■ Instructions to follow
All lines from the one that mentions "Mitsubishi (1583, 1073)" through the last of the entries below must be copied exactly, with both ends kept.

-------

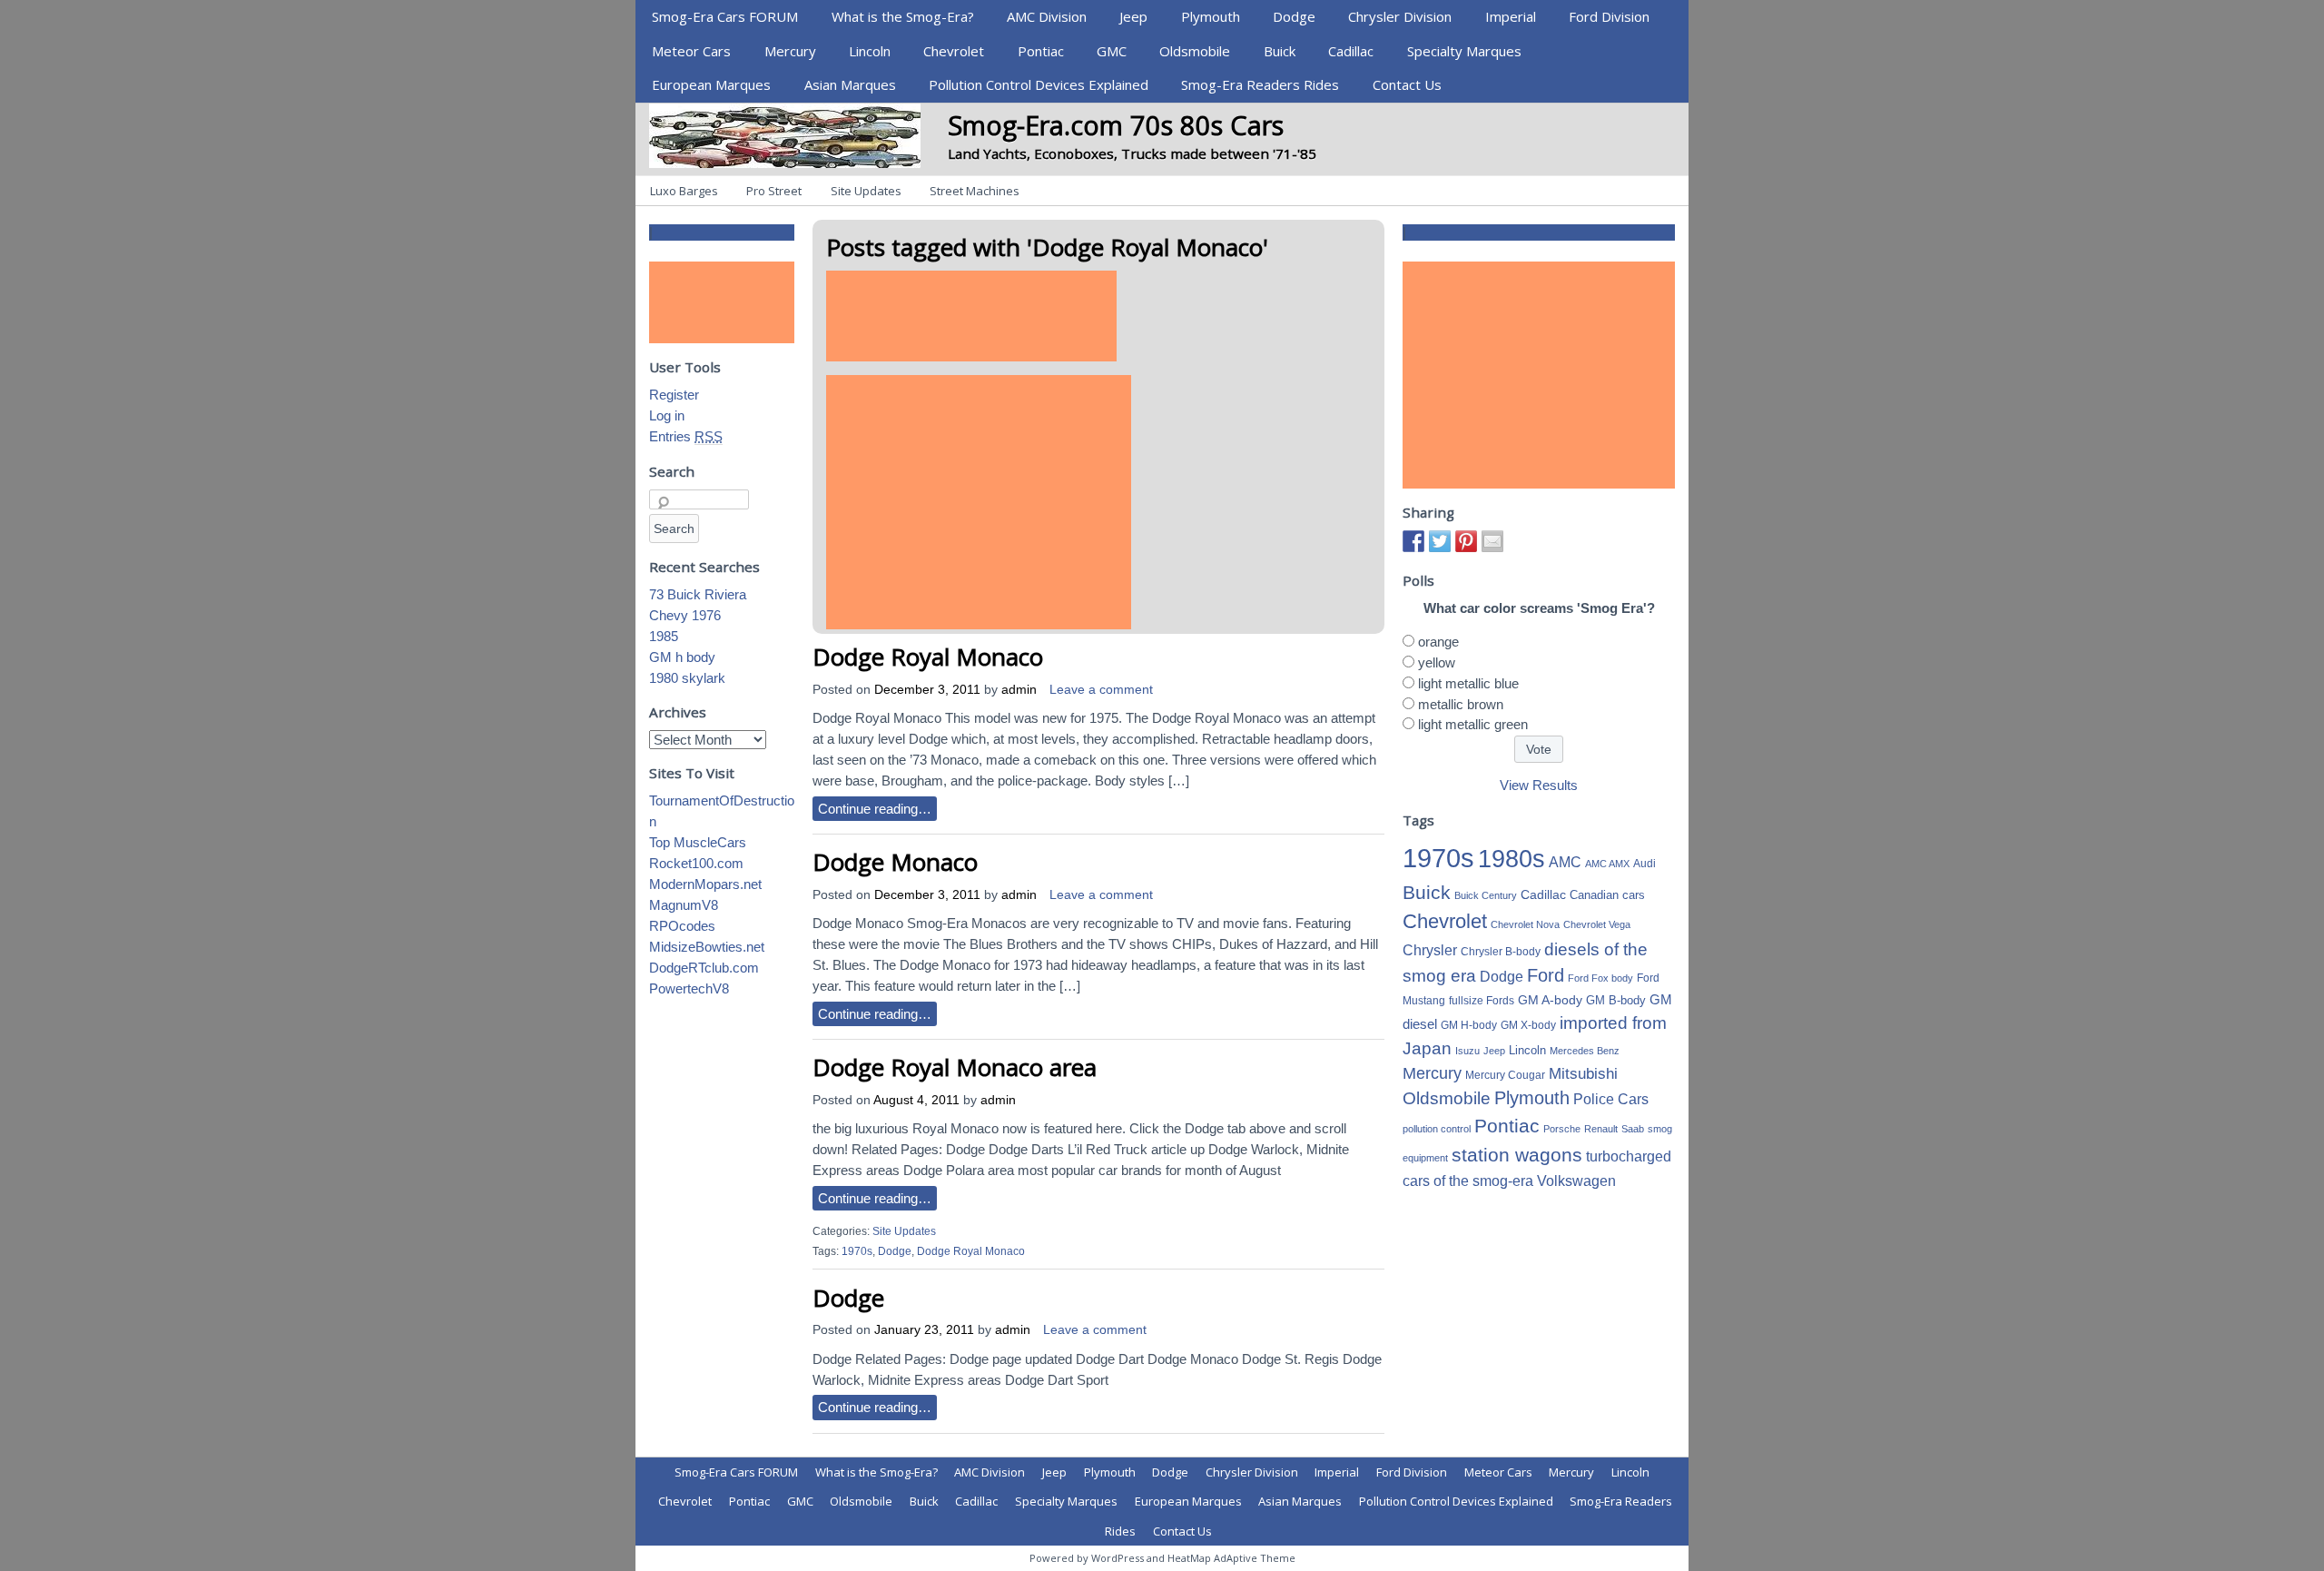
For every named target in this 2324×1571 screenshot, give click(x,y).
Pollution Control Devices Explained (1038, 84)
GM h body (682, 657)
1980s (1511, 859)
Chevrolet (953, 51)
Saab (1632, 1128)
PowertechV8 (689, 988)
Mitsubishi (1583, 1073)
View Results (1539, 785)
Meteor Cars (691, 51)
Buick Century (1485, 895)
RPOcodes (682, 926)
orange (1438, 641)
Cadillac (1351, 51)
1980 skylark (687, 678)
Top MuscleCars (697, 842)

-------

■ Task output
Mitsubishi (1583, 1073)
View Results (1539, 785)
Meteor Cars (691, 51)
Buick Century (1485, 895)
RPOcodes (682, 926)
orange (1438, 641)
Cadillac (1351, 51)
1980 skylark (687, 678)
Top MuscleCars (697, 842)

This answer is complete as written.